There will be blood – (USA – 2h38) de Paul Thomas Anderson avec Daniel Day Lewis, Paul Dano, Dillon Freasier…
Sang tambours, ni trompettes
Le cinéma est un boulot comme les autres. Il y a un moment où, pour faire son trou, il faut savoir s’imposer auprès de ses collègues. A Hollywood, cela revient peu ou prou à se coltiner à la grande forme, la travailler au corps pour mieux se réinventer en auteur. Si quelques cinéastes échoués des années 90 ont su transformer l’exercice en véritable renaissance (Fincher, par exemple, avec Zodiac), on ne peut pas en dire autant de Paul Thomas Anderson dont le There will be blood s’avère successivement séduisant et franchement ampoulé.
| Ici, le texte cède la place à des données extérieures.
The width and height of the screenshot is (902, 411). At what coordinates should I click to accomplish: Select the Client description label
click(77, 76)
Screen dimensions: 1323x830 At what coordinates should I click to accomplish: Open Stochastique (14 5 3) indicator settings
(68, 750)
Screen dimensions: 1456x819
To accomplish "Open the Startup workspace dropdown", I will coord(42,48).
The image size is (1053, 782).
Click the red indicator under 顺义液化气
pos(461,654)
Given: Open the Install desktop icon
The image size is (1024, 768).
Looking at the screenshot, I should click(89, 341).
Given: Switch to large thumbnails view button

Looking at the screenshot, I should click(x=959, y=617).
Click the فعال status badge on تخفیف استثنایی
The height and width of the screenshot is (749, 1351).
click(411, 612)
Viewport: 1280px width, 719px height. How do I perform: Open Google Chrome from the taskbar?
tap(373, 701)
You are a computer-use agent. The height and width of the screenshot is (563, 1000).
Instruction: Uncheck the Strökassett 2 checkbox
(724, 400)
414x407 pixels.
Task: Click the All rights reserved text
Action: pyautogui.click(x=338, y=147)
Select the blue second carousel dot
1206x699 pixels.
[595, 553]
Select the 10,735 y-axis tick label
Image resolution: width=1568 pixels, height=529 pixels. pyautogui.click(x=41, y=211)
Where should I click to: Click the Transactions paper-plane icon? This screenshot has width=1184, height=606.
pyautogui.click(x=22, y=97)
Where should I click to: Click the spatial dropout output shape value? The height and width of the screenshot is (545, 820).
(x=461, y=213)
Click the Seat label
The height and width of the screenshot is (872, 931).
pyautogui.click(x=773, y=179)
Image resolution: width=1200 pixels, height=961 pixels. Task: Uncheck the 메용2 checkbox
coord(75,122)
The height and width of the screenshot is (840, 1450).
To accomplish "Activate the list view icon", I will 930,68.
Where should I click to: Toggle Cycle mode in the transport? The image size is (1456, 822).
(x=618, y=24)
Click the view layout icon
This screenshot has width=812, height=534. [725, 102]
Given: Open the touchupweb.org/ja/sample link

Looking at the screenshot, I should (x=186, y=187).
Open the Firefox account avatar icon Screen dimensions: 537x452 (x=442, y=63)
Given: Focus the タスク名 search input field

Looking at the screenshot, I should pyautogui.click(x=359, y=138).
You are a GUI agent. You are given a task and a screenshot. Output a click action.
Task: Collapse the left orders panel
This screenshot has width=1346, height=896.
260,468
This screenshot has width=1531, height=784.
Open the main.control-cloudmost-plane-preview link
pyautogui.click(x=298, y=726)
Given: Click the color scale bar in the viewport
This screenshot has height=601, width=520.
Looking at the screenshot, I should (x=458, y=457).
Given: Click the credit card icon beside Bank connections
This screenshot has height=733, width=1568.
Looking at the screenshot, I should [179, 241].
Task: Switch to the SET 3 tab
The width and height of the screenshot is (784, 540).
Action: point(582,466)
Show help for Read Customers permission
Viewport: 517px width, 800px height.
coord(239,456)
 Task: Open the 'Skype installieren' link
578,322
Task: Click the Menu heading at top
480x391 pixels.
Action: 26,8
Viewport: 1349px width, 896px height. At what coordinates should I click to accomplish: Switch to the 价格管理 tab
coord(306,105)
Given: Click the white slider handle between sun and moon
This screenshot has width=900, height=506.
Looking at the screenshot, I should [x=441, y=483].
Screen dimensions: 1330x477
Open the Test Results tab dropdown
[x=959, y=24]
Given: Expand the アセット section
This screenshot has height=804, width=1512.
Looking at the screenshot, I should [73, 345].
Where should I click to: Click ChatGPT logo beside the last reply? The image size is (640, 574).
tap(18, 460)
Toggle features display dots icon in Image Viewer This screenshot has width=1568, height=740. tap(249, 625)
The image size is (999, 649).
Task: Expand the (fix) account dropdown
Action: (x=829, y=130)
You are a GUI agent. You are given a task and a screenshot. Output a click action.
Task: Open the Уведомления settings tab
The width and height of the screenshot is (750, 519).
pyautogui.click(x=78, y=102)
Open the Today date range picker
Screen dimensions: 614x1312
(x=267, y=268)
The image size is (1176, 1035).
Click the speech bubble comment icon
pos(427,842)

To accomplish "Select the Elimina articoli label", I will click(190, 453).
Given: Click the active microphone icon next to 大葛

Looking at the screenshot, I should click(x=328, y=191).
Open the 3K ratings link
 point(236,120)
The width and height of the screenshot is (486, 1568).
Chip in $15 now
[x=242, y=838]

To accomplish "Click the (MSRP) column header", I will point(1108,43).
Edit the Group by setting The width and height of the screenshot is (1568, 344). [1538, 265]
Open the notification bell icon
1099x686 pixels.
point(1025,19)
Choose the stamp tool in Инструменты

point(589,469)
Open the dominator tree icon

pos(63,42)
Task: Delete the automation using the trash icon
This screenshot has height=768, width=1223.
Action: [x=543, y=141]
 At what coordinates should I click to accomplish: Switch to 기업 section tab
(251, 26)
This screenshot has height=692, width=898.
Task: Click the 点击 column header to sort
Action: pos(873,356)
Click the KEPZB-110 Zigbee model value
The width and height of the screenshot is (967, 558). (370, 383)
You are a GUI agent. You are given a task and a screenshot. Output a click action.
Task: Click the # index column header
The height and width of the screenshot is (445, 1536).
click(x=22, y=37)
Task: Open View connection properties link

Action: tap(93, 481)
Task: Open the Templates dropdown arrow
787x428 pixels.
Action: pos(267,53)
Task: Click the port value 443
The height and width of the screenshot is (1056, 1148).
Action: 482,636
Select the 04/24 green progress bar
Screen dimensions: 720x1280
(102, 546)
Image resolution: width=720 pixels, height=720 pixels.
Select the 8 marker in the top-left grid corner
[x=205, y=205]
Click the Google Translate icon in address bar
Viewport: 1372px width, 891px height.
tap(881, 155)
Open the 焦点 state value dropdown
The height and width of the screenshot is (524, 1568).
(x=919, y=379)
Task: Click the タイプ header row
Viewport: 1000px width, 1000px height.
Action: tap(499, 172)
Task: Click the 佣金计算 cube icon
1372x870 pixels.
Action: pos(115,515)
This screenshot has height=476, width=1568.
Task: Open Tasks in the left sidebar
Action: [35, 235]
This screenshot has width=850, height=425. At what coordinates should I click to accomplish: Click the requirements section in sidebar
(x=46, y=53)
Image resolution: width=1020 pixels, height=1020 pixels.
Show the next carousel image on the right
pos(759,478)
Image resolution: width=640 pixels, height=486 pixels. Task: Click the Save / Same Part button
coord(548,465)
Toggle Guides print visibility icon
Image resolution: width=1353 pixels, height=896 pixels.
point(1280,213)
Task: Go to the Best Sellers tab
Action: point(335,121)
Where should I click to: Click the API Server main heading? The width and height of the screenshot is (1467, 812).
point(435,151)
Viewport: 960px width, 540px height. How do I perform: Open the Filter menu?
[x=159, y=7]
Le principal problème du réalisateur a toujours résidé dans la roublardise avec laquelle il aborde le matériau filmique, mêlant l’allégorie biblique frelatée à un art consommé du morceau de bravoure, joli certes (ses travellings ras du sol), mais relativement vain. L’ouverture kubrickienne de There will be blood — merci 2001 — fait mine de balayer les reliquats de ce cinéma-là. En instaurant un silence de cathédrale et en dessinant un univers de gestes, il ouvre la voie à une possible fuite du sens et à un cinéma économe, en moyens comme en stratégies narratives. Cette promesse initiale est partiellement suivie d’effets, Anderson refusant intelligemment d’emmener sa fresque vers la pure confrontation lyrique entre le magnat capitaliste et le faux prophète. Malheureusement, chassez le naturel, il revient au galop : à trop vouloir jouer le jeu du grand chef d’œuvre post-moderne, Anderson et ses acteurs en font des caisses (mention spéciale à Daniel Day Lewis, carrément too much). Finalement, au bout de deux heures trente un peu ennuyeuse, il ne reste rien de la fresque blanche et atone espérée. Juste une réflexion, convenue et surlignée au marqueur, sur le capitalisme américain. Pour la renaissance, il faudra repasser. Quant au sang promis, il est définitivement anémié.